Space Debris: US Air Force Holds Satellite Collision Avoidance Data

The U.S. Air Force remains undecided about how much data it will make available on the whereabouts of satellites and orbital debris beyond what it publicises now, as it weighs orbital traffic safety concerns against the national security penchant for secrecy.

Two years ago an active Iridium Communications satellite and a retired Russian Cosmos spacecraft slammed into each other, spewing thousands of pieces of debris across popular orbital routes. This was the worst-ever collision of man-made objects in orbit.

Even now, the US Air Force is still grappling with how much of the data, which it harvests from ground-based radars, should be made public, Richard W. McKinney said.

Commercial satellite operators and others interested in the growing problem of space debris have long requested the U.S. military to loosen its grip on what it harvests from its sensors, which feed into a catalogue of orbital objects.

A select portion of that catalogue, called Two-Line Elements (TLEs), is made public to give basic information on a satellite’s whereabouts.
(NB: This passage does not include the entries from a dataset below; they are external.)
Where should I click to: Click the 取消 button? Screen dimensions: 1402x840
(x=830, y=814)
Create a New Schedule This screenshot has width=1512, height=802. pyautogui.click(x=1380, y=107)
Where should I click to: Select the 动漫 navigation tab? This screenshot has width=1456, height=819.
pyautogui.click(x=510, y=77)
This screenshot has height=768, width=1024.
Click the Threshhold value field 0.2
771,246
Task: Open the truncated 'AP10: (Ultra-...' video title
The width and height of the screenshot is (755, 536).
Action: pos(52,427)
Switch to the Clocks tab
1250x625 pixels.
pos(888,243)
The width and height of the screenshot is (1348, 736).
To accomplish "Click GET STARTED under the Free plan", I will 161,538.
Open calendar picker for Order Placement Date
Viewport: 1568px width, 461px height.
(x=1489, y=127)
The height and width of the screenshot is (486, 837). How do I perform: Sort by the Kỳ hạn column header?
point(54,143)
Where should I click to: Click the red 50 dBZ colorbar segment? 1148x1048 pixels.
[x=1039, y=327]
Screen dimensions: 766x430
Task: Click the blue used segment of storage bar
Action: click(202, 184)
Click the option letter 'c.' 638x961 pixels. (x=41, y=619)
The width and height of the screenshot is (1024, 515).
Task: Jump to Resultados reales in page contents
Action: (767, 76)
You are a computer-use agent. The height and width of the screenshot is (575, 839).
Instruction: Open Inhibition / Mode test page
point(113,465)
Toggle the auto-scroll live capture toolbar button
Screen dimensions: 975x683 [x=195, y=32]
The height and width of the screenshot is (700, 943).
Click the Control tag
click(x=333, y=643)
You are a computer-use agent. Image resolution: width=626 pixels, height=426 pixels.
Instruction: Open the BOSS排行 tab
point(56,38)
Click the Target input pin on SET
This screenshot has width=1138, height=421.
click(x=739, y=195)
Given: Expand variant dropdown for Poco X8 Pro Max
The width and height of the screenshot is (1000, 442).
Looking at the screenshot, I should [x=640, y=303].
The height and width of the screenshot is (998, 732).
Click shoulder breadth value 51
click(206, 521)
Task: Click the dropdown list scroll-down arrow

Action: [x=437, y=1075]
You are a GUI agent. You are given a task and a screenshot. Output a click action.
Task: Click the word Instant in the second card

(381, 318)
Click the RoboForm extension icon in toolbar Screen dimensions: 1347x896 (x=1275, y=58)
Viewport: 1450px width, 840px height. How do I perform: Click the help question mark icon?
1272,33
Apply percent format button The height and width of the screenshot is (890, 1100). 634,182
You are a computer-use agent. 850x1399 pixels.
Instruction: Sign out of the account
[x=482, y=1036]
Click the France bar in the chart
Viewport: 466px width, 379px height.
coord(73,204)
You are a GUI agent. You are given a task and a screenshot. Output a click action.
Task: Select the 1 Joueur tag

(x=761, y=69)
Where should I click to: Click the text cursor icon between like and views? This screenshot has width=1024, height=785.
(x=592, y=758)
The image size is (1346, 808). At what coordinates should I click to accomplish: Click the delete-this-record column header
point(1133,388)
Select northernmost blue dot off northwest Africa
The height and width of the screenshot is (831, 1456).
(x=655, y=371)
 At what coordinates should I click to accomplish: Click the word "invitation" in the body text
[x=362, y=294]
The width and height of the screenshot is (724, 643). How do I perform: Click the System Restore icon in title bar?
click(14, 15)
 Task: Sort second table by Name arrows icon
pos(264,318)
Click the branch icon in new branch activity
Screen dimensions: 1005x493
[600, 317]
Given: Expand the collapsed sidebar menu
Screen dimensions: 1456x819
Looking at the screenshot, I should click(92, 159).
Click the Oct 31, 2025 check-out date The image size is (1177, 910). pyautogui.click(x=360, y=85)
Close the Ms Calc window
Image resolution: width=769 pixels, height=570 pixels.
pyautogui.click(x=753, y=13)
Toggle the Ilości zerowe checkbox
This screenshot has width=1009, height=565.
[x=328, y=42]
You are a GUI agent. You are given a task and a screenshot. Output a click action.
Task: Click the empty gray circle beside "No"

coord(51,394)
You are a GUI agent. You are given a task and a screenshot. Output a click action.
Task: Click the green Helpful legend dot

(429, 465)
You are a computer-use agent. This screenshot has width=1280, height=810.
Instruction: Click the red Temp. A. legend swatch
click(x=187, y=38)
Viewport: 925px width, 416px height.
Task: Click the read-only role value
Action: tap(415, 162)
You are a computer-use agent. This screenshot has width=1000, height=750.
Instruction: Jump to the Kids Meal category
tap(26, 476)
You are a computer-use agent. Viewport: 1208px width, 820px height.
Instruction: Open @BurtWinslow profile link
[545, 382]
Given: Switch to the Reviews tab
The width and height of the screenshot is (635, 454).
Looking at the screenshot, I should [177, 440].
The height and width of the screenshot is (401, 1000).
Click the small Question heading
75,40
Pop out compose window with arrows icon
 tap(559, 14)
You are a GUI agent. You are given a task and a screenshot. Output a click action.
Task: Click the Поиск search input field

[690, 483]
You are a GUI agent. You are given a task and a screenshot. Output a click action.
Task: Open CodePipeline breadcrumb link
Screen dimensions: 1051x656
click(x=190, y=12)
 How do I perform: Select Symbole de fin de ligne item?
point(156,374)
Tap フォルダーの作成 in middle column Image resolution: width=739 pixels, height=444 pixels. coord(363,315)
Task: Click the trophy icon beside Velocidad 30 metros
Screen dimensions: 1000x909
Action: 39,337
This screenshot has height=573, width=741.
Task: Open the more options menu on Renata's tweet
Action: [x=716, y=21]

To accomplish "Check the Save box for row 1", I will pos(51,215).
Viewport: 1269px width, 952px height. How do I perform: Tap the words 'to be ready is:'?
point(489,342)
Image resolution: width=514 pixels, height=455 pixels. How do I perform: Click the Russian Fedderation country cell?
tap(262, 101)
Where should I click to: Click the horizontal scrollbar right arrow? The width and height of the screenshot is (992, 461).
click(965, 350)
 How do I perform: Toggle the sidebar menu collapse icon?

Following the Iridium-Cosmos collision, the Air Force agreed to review whether it should be making public a larger share of the data it collects. McKinney said that process continues.

“We’re looking at that, and we’re looking at M2M relationships,” McKinney said at the MilSpace 2011 conference organised by SMi Group of London, referring to automated, machine-to-machine communications that would manage data dissemination. “A policy on how we would share data, and whether we go beyond TLEs, is part of the review.

“There are some real security issues involved, but having said that, I can say we don’t want to see another collision in space, because that would create yet more debris and that would make further collisions even more frequent.”

The U.S. Space Surveillance Network is about to undertake a major upgrade of the Space Fence, a group of Very High Frequency radars deployed across the United States in a line at about 33 degrees north latitude.

The upgrade, for which two design contracts worth $107 million, have been awarded to competing teams led by Raytheon Integrated Defense Systems and Lockheed Martin Mission Systems and Sensors.

These will feature higher-frequency, S-band radars able to detect smaller pieces of orbital junk in low and medium Earth orbit. The Air Force has estimated that the new Space Fence, which could be operational by late 2015, will cost $3.5 billion.